We read on the forums that the popping noises are probably due to intake leaks; either from aging vacuum lines, oil filler gasket or, more than likely, intake manifold. It seems the bolts come loose and they can suck in the paper gaskets! These issues might also account for the rough idle. Of course there are other possible causes for the idling so we decided to look at plugs and ignition too.
So off with the distributor cap. Doesn't look pristine in there.
Neither does the rotor arm
We found these loose wires in front of the engine too. Can't believe after how many times we've had the engine out we haven't noticed them before. We must have forgotten what they were previously for, surely.
Plugs all look OK though the gaps were a little tight.
Uh Oh, another oil leak. Put it on the list.
So we gapped the plugs, cleaned up the cap and rotor, checked the oil cap gasket, looked around for deteriorating vacuum lines and checked the intake manifold bolts. Every bolt was loose! Not hand tight loose but almost. We torqued them back down and fired it back up, hoping that would be sufficient to sort it out for now.
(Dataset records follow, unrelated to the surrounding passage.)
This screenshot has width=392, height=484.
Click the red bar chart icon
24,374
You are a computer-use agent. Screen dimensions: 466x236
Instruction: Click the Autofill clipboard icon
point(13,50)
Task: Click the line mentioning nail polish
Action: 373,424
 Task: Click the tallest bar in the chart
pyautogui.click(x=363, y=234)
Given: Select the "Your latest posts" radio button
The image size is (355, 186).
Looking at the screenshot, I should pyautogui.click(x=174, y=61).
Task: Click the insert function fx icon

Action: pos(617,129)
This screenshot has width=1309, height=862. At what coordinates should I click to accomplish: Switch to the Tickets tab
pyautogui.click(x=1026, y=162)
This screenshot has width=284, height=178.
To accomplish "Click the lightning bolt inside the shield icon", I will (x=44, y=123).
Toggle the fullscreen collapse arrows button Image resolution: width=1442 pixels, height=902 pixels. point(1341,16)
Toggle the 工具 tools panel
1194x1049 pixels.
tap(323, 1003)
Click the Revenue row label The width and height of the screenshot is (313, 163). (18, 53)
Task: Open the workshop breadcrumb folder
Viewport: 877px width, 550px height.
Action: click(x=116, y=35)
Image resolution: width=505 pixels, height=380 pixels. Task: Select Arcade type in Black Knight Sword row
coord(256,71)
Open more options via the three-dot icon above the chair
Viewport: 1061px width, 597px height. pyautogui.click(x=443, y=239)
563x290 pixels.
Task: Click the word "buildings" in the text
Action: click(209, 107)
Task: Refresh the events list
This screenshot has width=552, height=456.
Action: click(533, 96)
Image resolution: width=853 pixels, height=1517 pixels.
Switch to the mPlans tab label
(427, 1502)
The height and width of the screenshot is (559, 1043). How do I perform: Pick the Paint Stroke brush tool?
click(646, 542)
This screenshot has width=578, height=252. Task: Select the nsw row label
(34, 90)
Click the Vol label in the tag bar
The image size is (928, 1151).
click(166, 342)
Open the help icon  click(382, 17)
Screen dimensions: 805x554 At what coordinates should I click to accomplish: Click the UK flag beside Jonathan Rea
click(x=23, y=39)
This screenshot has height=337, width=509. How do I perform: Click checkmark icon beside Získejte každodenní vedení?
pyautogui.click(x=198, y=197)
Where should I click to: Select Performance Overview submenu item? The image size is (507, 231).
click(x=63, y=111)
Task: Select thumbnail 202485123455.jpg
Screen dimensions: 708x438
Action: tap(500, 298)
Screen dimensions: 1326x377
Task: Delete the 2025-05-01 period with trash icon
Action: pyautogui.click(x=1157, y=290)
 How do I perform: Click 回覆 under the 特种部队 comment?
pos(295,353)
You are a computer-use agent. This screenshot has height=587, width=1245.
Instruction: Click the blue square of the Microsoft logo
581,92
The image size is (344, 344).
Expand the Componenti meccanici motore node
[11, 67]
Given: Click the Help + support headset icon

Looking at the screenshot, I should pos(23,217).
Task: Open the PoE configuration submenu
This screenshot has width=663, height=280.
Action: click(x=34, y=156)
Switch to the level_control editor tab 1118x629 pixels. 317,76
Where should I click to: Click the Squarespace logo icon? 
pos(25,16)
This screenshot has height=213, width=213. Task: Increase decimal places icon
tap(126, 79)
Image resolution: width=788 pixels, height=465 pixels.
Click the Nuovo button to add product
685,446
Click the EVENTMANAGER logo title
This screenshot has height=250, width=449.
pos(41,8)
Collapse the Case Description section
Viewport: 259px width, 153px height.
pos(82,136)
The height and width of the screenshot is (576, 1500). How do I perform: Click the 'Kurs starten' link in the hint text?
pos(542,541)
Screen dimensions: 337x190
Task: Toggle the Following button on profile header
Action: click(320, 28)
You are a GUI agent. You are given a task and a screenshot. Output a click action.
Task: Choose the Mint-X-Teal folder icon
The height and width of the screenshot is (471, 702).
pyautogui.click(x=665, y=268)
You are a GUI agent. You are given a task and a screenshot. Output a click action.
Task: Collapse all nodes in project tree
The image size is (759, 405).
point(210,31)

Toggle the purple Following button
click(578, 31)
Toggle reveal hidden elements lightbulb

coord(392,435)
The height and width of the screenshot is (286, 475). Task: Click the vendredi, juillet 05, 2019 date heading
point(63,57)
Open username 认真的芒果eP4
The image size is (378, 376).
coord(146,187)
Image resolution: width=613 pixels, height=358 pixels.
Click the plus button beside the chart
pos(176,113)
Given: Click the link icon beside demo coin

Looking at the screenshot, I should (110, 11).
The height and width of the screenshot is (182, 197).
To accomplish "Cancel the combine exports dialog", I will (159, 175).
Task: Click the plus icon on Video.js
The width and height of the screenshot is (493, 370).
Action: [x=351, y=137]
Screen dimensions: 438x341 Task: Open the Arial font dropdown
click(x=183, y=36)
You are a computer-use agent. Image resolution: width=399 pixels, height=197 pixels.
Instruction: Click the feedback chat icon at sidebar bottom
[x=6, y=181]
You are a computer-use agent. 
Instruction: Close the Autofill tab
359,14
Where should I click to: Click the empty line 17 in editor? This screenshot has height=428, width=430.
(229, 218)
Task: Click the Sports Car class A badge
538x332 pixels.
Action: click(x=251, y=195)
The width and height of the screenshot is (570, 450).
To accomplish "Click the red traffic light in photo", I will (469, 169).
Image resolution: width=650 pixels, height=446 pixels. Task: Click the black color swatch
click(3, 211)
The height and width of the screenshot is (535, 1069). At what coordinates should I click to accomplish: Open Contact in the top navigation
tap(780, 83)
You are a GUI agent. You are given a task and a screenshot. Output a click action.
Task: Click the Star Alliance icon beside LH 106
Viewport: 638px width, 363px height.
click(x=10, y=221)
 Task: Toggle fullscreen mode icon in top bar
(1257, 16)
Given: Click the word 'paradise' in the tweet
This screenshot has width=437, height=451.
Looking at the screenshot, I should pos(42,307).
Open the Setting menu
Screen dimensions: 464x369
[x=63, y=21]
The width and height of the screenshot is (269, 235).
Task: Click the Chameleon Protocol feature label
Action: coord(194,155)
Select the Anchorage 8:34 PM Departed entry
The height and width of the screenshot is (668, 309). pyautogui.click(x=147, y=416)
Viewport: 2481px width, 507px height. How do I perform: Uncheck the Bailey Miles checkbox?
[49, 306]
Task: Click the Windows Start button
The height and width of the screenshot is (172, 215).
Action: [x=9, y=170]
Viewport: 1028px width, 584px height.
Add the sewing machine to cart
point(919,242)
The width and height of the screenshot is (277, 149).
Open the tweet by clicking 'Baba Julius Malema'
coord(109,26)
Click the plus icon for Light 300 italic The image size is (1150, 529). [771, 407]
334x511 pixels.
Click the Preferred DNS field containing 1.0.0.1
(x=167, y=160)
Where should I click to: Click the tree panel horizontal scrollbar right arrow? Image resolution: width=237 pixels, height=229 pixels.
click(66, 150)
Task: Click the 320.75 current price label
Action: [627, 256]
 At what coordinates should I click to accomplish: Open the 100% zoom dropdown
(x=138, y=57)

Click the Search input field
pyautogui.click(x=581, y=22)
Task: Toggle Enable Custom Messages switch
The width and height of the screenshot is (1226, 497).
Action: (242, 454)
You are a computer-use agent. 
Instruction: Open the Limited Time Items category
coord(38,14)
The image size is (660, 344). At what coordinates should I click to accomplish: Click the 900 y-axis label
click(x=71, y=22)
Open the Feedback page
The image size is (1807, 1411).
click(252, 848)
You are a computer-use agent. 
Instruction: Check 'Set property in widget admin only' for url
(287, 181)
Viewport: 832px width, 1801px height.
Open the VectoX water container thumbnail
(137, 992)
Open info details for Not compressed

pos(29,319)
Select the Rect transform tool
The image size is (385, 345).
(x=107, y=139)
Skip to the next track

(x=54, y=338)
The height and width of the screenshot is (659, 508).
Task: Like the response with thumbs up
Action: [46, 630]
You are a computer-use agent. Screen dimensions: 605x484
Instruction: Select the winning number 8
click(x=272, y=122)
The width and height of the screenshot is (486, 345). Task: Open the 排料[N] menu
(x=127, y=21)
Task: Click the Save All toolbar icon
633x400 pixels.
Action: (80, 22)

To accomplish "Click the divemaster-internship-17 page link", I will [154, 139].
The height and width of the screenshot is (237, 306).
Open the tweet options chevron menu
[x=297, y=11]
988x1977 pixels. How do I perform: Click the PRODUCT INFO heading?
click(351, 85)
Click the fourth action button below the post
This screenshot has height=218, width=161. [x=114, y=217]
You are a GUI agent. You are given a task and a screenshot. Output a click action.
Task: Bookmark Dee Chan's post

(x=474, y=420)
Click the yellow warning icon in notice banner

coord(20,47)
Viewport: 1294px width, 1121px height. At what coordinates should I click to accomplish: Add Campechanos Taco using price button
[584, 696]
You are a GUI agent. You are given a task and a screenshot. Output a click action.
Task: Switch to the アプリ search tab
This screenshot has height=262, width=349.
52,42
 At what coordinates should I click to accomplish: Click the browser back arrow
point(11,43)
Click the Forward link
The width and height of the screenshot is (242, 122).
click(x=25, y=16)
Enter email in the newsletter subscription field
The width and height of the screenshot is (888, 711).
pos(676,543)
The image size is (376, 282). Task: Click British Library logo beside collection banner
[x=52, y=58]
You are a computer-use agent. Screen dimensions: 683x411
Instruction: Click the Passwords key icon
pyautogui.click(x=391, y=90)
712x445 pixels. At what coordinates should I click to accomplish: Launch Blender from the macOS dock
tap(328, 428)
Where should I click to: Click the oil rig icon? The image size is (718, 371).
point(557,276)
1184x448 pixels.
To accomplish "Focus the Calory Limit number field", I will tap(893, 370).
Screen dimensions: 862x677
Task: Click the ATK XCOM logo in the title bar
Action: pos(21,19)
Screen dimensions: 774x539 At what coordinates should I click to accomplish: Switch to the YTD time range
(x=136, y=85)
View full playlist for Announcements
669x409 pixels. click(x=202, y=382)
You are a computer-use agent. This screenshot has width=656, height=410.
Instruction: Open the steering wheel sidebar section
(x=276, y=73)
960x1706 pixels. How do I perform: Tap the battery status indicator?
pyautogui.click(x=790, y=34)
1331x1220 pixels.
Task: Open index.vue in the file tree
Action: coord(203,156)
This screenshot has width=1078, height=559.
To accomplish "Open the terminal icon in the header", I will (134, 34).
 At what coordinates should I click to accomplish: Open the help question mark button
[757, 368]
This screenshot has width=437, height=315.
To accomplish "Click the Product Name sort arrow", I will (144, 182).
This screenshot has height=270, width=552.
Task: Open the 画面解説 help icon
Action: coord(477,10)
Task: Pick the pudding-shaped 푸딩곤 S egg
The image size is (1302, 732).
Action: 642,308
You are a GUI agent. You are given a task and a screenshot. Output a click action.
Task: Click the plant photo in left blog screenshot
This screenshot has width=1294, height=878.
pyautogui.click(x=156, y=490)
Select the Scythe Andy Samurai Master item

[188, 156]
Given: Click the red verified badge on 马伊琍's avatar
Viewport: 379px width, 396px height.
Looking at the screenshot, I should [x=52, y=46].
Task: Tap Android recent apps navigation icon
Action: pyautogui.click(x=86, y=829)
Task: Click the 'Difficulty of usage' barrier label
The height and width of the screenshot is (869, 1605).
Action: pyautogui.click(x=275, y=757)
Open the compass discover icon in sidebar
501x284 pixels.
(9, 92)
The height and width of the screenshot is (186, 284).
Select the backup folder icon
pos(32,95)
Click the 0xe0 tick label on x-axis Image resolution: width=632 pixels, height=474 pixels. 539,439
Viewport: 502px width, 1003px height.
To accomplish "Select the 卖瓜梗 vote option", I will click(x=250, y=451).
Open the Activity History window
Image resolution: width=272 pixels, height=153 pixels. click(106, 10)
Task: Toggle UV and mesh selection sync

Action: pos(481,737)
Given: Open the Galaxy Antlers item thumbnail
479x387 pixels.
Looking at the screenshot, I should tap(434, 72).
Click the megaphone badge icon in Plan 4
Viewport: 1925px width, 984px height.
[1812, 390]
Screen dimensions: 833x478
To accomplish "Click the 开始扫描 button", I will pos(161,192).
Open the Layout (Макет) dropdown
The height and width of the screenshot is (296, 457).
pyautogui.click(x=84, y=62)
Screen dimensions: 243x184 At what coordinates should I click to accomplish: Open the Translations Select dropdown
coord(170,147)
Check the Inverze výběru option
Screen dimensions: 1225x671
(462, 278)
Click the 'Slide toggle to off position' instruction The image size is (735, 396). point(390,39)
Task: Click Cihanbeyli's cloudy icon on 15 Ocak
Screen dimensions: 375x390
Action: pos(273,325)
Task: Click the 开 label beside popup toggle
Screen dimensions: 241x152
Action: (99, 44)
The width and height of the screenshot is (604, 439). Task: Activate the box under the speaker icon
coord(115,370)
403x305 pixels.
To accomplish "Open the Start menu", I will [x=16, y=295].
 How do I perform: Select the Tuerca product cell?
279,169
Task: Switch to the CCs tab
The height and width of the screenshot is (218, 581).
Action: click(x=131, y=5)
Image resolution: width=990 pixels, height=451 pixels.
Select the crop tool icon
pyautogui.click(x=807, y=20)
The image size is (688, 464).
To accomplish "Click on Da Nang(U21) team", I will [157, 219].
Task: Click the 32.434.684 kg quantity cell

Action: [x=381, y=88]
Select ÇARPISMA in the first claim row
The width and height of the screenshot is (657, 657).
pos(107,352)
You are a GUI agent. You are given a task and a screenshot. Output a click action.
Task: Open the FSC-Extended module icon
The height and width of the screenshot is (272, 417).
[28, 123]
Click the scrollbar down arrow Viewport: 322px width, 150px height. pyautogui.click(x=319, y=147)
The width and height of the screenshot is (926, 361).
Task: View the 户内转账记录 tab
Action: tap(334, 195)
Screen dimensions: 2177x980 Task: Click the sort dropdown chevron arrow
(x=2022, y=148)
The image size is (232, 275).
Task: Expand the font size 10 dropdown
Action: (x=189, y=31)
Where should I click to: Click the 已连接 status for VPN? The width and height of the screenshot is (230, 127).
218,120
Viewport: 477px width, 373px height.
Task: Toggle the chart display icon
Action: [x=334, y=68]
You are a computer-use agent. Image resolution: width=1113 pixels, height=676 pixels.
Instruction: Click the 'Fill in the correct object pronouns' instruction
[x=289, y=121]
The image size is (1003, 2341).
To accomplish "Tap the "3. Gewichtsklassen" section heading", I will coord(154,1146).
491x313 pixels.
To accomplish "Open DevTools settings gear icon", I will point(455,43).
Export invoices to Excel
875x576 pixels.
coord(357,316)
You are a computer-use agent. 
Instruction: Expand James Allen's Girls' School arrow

It was Runs like a champ again. I think we'll plan on removing the intake manifold and replacing the gaskets and vacuum lines next time the engine is out. Which, judging by the proliferation of oil leaks recently will be quite soon.
Next we are off to Sno*Drift rally with the car to do some spectating and sell some wheels! Stay warm.
One more project on our to do list before we head to Sno*Drift was to relocate the battery to the smuggler's den, the recessed box in the trunk that used to house the AC blower. Weight distribution is the oft touted reason for doing this and there may well be some benefit in that regard but to us it felt necessary because we could never get jumper cables on the terminals in the stock location behind the front left headlight and that seemed important, especially as we head into the depth of winter.
The RENNLINE relocation kit is a well designed beauty that comes with everything you need to bolt the battery securly in place. We opted for the clamp with space for a disconnect switch but did not order the switch, yet. The main pieces are anodized aluminium and all the fasteners are stainless steel. The instructions are very clear too.
Here it is fully assembled but without the battery.
This particular kit is designed for the Odyssey PC925 battery and as we have had good luck with these batteries in the past had no hesitation to go with one of these again.
And this is where it's all headed.
It drops right in and rests on the lip of the aperture. It is then clamped to the lip with two small plates and srews.
Now for the tricky bit: wiring it up. The idea is to cut the terminal off the existing battery cable and pull it through the firewall into the passenger compartment and fish it into the smuggles box through the hole in the central tunnel that used to flow air to the AC blower. It's a bit fiddle espaecially as the cable is quite big and stiff but it was quite manageable. Once in we soldered and new ring connector on the end.
With the main battery cable now in the smuggler's box this left a bunch of wires in the old location without a positive feed. We ran a new fat cable from the battery back to this area and temporarily bolted them all together while we figured out how best to connect them. We also had to include two more wires for our rally lights into this configuration.
Then we had a brilliant idea: use a radiator isolator mount from our Audi Quattro
and a Tupperware box!
Worked perfectly
Wow what a build! Thanks for sharing!